At sundown on September 4, the Jewish New Year, Rosh Hashanah, begins.
Rosh Hashanah literally means “Head of the New Year.” But, this isn’t your typical New Year’s Eve celebration where you drink all you can and party. Instead, it marks the beginning of a 10-day period of prayer, personal self-reflection, and repentance, known as the Ten Days of Awe, beginning with Rosh Hashanah and concluding with Yom Kippur, the Day of Atonement.
Even on such a serious holiday, there are elements of joy and celebration, and like all other Jewish holidays, Rosh Hashanah also has its own customs. Here are some of them and some of the symbols to know about this very important holiday.
Rosh Hashanah includes a ritual of blowing on the shofar or ram’s horn, to remind Jews about the significance of this day, and it serves as a wakeup call to repent. That’s why it is also known as the day of the blowing of the horn.
It is customary to extend good wishes for a good year. The typical greeting for Rosh Hashanah is the simple “L’shana Tovah” or Happy New Year.
The foods that are eaten have special meaning on this holiday. The challah (twisted egg bread) is baked into round loaves instead of the typical oblong loaf to represent the circle of life and the continuous seasons of the year. Apples are dipped in honey to symbolize the hopes and wishes for sweetness in the year ahead.
One popular custom is “asting off“ or Tashlikh, which is going to a flowing body of water like a creek, river or an ocean and symbolically throwing away your sins. This is done by emptying your pockets which are usually filled with small pieces of bread to cast off.

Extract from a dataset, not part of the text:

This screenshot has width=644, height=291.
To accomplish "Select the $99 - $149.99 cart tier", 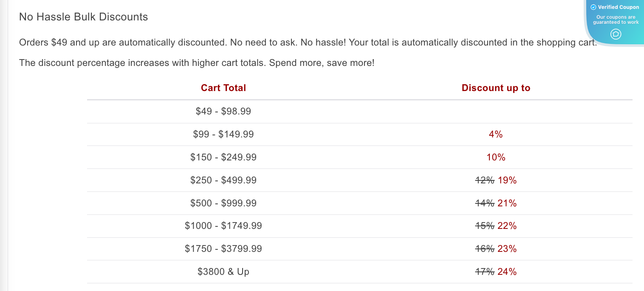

Rosh Hashanah emphasizes that repentance is possible. While the holiday is ultimately about asking God to forgive your sins, it’s also about seeking forgiveness from other human beings. To really repent, we have to go beyond just admitting our wrongs, to making a commitment to really change our behavior. This is a time for taking stock and asking ourselves what are we doing in our lives. How are we treating other people? Who have we hurt? What mistakes have we made? And it is time to ask them for forgiveness. It is ultimately an optimistic time because it emphasizes that all people are capable of not just exploring, but transforming, their lives.